── Stored data

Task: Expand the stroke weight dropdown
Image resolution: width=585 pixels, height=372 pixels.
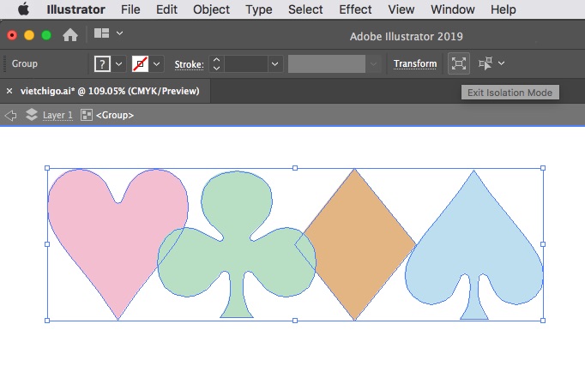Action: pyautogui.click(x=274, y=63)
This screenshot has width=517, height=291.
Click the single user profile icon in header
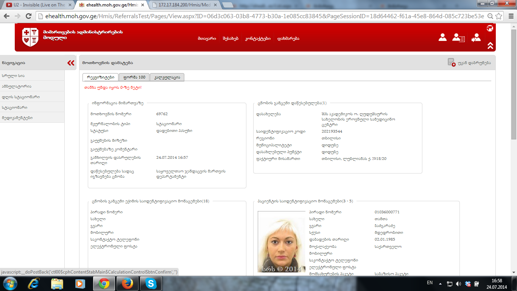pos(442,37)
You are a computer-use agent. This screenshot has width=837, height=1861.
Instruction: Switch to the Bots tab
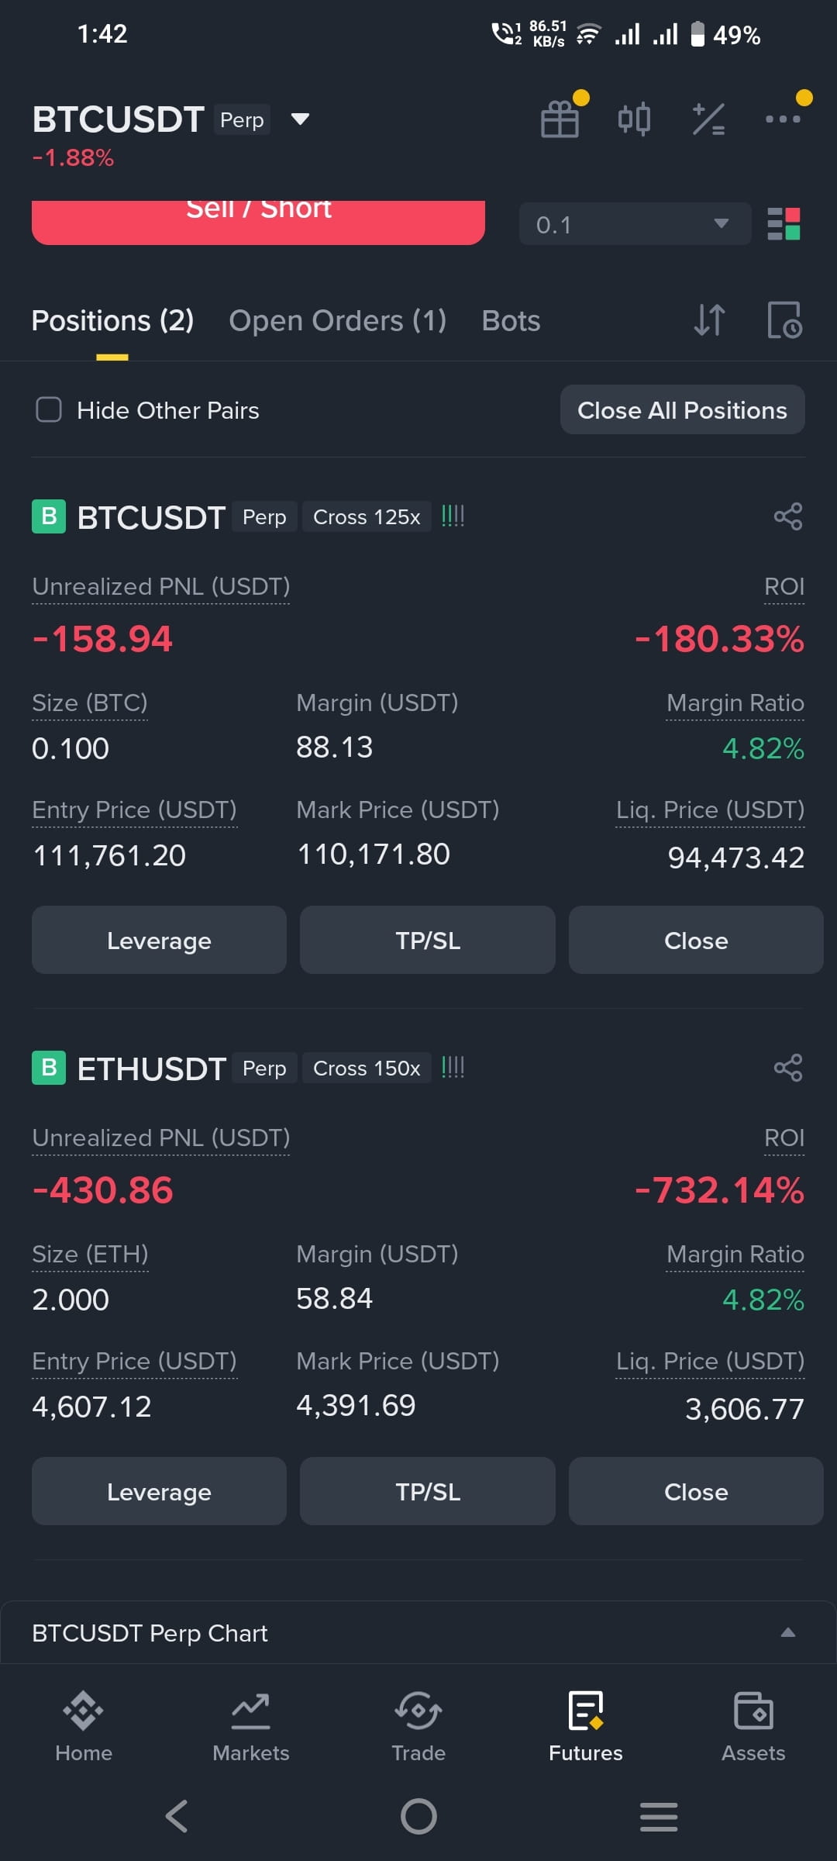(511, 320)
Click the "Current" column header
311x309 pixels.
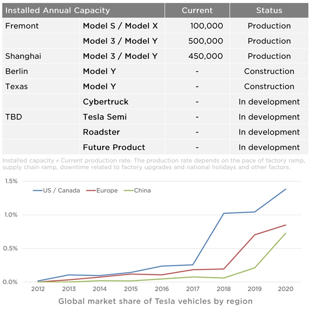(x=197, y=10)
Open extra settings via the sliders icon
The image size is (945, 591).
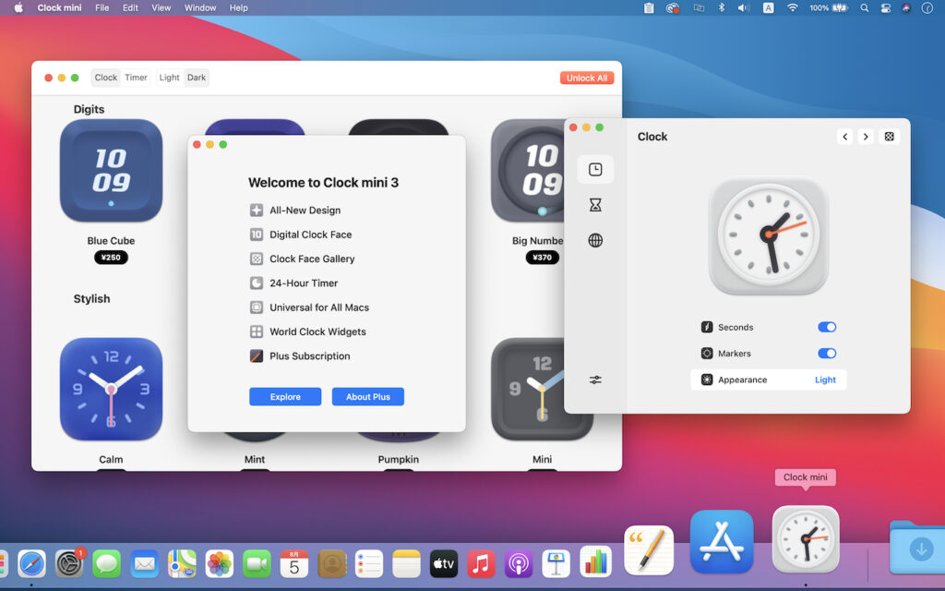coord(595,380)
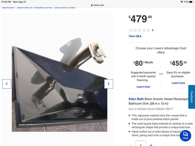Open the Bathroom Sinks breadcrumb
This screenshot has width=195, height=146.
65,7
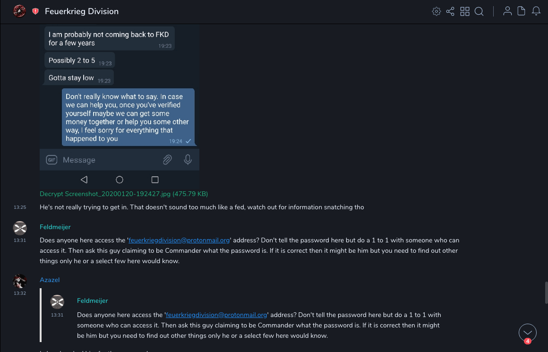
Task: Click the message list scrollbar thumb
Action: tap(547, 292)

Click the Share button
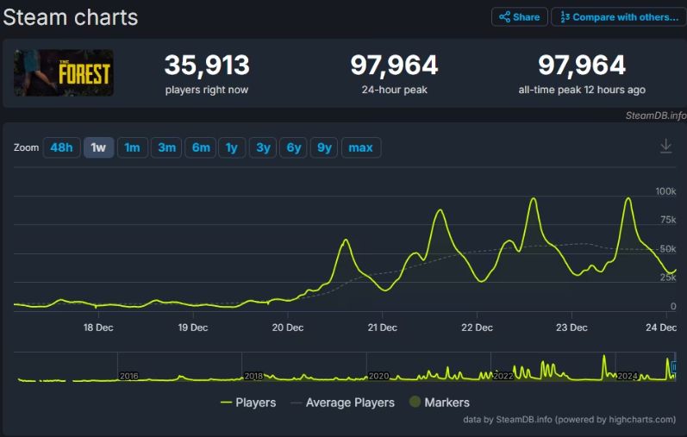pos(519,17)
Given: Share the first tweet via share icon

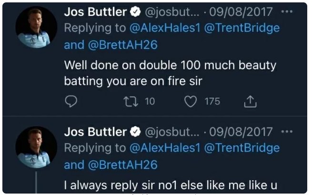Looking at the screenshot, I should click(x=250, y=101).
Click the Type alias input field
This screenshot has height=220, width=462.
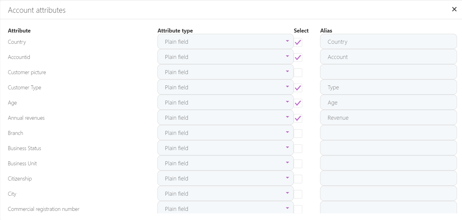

────

§ **Stated goal**: Rewrite all the data above, replacing every "icon" with "symbol" and changing nothing else. Leave the pictures out.

§ **Written solution**:
Task: Expand the stroke weight dropdown
Image resolution: width=585 pixels, height=372 pixels.
Action: pyautogui.click(x=274, y=63)
This screenshot has width=517, height=291.
Click the single user profile symbol in header
pos(442,37)
You are a computer-use agent. This screenshot has width=837, height=1861.
Instruction: Switch to the Bots tab
(511, 320)
Click the "Current" column header
311x309 pixels.
(x=197, y=10)
Open extra settings via the sliders symbol
The image size is (945, 591).
coord(595,380)
Open the Bathroom Sinks breadcrumb
This screenshot has width=195, height=146.
65,7
Task: Click the message list scrollbar thumb
Action: tap(547, 292)

Click the Share button
pos(519,17)
Given: Share the first tweet via share symbol

Looking at the screenshot, I should click(x=250, y=101).
Click the Type alias input field
This screenshot has height=220, width=462.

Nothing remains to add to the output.